[Fragmento de origen]
Enviado por Ignacio Zara


Partes: 1, 2

No es Ariza un libro fácil pero tampoco es un libro difícil. Sí un libro muy diferente, un libro extraño visto el panorama de la literatura actual, sí (tan preocupada en encontrar argumentos idénticos que llenen las arcas de editores poco arriesgados). Ariza es un libro que nos transforma poco a poco y que nos interroga constantemente… es un libro que nos obliga a preguntarnos por nosotros mismos y una novela que finalmente se escapa de los parámetros más clásicos de la novelística para preguntarse por su propia esencia.

Compuesta sobre una paradoja sin respuesta, Ariza nos interroga de nuevo hacia un final que es siempre un principio, porque no hay viaje que termine en otro lugar en el que empezó: el arte.

Obras: Un Siglo de Cenizas

Una historia del sur, de los sueños perdidos en la guerra de secesión y una narración conscientemente deslavazada, que el lector tendrá que ir ordenando a través de las casi cuatrocientas páginas a través de las que se extiende esta difícil segunda obra del escritor Martín Cid.

Mientras leía "Ariza" (primera novela del autor) ya me embargaba esa sensación de extrañamiento y alejamiento: ¿por qué me era tan difícil sentir empatía ante unos personajes que no hacían nada malo? Eran extraños, sí… incluso ajenos, tan conscientes de estar dentro de una novela que incluso llegué a pensar en descuidos por parte de sus autores. A medida que el texto evolucionaba esos mismos personajes se reconocían en otros y éstos en otros más, creando algo así como una tela de araña en la que el lector terminaba finalmente por perderse y encontrarse a sí mismo en las propias páginas que, metafóricamente, superaban al propio texto.

Sólo desde fuera, el texto podía ser apreciado. Había pocas concesiones a la propia narrativa (por extraño que esto pareciera) y los autores parecen total y absurdamente abocados al propio encuentro de la sub-trama. ¿Recuerdan esa nivola de Unamuno en la que el personaje acude en busca de su autor y tienen una conversación? En ese mismo sentido, ya en Ariza se anticipaba esta misma intencionalidad, esta misma reflexión que el autor insiste en llamar metaliteraria. Los personajes se escapan del texto y parecen querer referirse a una realidad externa que se escapa a las palabras y a los hechos que allí se narran, como queriendo escapar de aquella realidad fútil y banal, ese espacio que nos atenaza y, a la vez, ya nos vuelve a llamar.

En "Un Siglo de Cenizas" el esquema es menos clásico (en Ariza se utilizaban mitos griegos como el de Prometeo, Dedalo o Perseo) es sustituido por referencias a una literatura mucho más actual (Joyce y Faulkner están terriblemente presentes), pero se mantiene ese esquema fugaz que se escapa y huye, esa búsqueda del personaje por encontrar su autor tan presente en el teatro del absurdo o en las novelas de principios del XX.

[Material aportado]
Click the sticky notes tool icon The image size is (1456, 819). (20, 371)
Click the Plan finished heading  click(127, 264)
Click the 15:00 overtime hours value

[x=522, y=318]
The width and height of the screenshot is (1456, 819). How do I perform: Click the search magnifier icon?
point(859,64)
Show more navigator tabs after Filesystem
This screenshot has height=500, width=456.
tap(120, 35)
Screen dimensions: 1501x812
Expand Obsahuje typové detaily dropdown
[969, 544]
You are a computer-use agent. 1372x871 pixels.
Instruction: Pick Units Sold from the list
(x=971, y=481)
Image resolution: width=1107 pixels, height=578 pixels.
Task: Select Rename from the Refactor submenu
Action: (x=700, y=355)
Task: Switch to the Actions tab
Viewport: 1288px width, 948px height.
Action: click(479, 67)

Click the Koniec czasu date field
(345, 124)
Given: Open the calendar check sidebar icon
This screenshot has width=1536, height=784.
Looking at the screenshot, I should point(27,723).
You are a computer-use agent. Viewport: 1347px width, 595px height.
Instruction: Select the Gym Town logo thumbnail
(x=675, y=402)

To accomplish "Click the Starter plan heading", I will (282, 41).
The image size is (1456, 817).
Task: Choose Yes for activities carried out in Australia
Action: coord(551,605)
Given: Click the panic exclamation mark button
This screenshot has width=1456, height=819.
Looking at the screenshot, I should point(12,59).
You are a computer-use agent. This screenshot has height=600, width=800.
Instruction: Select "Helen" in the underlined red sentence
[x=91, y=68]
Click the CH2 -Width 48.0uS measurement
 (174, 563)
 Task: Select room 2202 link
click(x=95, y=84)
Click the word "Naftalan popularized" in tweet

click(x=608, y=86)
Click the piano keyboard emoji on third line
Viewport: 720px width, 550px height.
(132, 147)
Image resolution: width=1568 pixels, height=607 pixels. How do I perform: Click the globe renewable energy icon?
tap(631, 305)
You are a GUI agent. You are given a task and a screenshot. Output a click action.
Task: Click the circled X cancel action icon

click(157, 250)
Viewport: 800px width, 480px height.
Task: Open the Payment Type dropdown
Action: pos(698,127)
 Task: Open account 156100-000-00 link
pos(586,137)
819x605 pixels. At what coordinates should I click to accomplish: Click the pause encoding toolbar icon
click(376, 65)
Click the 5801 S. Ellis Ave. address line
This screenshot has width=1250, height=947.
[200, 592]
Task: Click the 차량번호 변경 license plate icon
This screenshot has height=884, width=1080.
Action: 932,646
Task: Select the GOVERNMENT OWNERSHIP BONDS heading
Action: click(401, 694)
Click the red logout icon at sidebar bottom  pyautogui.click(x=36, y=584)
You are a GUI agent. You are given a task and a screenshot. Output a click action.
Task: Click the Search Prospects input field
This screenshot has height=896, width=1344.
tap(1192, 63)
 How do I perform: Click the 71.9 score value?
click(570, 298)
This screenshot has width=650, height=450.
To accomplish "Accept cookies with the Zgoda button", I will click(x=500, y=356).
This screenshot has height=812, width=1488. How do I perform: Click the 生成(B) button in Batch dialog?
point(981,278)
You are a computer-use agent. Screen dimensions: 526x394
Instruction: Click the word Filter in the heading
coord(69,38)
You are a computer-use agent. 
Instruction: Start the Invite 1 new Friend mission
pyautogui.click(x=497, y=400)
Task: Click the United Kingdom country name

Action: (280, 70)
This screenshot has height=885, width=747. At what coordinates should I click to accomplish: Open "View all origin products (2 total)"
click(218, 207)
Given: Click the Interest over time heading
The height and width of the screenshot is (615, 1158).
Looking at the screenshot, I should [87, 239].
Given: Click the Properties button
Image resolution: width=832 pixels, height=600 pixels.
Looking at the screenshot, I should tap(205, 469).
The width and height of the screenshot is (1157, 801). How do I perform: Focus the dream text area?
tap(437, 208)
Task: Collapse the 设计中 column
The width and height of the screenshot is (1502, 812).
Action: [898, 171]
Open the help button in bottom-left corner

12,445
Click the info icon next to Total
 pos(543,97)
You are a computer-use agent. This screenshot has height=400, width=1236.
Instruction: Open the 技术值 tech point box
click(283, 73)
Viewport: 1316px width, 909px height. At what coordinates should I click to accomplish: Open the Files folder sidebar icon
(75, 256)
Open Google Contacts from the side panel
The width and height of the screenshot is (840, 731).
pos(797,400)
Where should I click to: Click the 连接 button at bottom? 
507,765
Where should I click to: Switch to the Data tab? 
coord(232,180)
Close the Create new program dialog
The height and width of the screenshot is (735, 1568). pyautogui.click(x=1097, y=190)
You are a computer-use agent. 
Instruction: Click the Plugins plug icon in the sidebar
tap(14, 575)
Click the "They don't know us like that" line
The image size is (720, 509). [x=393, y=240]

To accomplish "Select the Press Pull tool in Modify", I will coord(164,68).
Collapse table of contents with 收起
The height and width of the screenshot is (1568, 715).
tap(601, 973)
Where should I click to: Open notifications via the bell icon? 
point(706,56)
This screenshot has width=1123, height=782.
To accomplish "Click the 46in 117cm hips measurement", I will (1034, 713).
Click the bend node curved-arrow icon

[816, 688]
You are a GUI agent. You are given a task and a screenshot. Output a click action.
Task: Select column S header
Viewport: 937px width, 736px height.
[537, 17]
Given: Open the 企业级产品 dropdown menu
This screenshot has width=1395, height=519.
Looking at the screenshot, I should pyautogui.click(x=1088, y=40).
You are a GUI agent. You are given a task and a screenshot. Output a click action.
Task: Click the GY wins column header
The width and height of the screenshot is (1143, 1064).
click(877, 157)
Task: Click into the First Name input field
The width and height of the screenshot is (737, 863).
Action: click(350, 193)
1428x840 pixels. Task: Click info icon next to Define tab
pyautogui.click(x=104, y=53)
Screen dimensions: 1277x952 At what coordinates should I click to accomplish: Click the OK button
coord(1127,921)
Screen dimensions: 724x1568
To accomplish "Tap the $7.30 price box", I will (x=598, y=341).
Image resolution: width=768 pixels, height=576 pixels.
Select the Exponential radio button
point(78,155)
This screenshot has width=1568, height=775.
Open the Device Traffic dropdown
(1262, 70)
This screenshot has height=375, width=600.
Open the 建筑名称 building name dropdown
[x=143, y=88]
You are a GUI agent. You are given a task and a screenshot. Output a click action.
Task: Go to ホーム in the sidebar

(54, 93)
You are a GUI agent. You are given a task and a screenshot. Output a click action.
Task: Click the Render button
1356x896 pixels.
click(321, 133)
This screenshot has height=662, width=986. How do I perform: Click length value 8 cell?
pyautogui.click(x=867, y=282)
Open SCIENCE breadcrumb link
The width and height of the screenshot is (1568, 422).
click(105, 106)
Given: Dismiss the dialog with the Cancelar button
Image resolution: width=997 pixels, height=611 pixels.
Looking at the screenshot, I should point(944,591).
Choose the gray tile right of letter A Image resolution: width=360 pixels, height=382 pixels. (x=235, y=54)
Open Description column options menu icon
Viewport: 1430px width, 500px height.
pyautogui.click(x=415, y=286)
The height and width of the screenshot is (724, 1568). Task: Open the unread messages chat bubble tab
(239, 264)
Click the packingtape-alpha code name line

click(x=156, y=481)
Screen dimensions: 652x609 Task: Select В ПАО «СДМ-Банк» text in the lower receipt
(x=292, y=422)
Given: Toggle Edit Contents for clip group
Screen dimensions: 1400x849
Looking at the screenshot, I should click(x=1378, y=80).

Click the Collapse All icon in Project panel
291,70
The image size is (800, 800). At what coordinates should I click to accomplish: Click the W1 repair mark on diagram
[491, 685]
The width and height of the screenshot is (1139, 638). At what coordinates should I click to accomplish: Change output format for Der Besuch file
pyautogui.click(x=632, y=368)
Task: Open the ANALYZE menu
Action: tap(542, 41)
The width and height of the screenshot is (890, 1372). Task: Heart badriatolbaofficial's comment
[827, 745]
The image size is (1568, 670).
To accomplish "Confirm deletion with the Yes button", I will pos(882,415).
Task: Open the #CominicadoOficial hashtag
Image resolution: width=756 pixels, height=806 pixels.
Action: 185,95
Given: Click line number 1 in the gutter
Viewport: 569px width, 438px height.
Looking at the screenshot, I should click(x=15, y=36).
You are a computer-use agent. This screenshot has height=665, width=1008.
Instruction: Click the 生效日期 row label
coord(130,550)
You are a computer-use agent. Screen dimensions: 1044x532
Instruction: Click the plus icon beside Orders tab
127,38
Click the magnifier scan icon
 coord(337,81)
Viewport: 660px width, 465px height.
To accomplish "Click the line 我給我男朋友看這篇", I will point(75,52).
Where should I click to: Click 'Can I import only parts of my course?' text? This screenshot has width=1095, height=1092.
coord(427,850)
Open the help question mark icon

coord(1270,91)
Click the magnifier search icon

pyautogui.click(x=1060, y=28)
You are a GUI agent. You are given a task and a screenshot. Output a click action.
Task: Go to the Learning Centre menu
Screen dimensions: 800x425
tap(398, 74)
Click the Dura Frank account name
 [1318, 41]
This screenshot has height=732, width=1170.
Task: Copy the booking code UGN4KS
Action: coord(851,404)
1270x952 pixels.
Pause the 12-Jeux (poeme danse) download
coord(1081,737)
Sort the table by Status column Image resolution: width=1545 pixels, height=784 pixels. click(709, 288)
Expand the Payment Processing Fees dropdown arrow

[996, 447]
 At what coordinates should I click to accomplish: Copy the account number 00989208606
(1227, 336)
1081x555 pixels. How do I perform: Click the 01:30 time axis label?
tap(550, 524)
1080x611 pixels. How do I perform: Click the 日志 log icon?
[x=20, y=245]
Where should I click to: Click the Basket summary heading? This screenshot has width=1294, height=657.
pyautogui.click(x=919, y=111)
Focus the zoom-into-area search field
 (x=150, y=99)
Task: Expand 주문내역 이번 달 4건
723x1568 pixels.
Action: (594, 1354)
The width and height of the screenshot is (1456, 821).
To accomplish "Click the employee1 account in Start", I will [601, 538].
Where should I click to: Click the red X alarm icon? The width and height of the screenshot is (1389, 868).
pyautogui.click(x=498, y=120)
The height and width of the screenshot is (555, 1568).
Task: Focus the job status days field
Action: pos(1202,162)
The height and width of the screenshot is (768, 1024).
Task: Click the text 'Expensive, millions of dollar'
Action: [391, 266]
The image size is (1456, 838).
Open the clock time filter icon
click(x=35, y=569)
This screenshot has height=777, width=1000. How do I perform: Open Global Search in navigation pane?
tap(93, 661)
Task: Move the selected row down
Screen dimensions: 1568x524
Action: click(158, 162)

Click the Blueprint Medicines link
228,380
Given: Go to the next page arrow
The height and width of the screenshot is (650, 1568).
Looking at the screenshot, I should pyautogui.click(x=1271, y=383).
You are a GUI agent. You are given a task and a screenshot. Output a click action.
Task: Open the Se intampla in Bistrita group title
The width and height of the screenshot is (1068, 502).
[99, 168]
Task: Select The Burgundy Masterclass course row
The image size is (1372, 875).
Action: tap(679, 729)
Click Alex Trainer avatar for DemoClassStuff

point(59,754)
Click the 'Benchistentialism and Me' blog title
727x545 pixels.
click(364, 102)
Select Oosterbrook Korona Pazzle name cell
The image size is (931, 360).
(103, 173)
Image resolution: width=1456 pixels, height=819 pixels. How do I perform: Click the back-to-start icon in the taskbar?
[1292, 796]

[Tarea indicada]
Reproduce textualmente el pasaje de la reseña sobre las novelas de Martín Cid que va de "Partes: 1, 2" a "empezó: el arte.", ambos incluidos.

[La respuesta]
Partes: 1, 2

No es Ariza un libro fácil pero tampoco es un libro difícil. Sí un libro muy diferente, un libro extraño visto el panorama de la literatura actual, sí (tan preocupada en encontrar argumentos idénticos que llenen las arcas de editores poco arriesgados). Ariza es un libro que nos transforma poco a poco y que nos interroga constantemente… es un libro que nos obliga a preguntarnos por nosotros mismos y una novela que finalmente se escapa de los parámetros más clásicos de la novelística para preguntarse por su propia esencia.

Compuesta sobre una paradoja sin respuesta, Ariza nos interroga de nuevo hacia un final que es siempre un principio, porque no hay viaje que termine en otro lugar en el que empezó: el arte.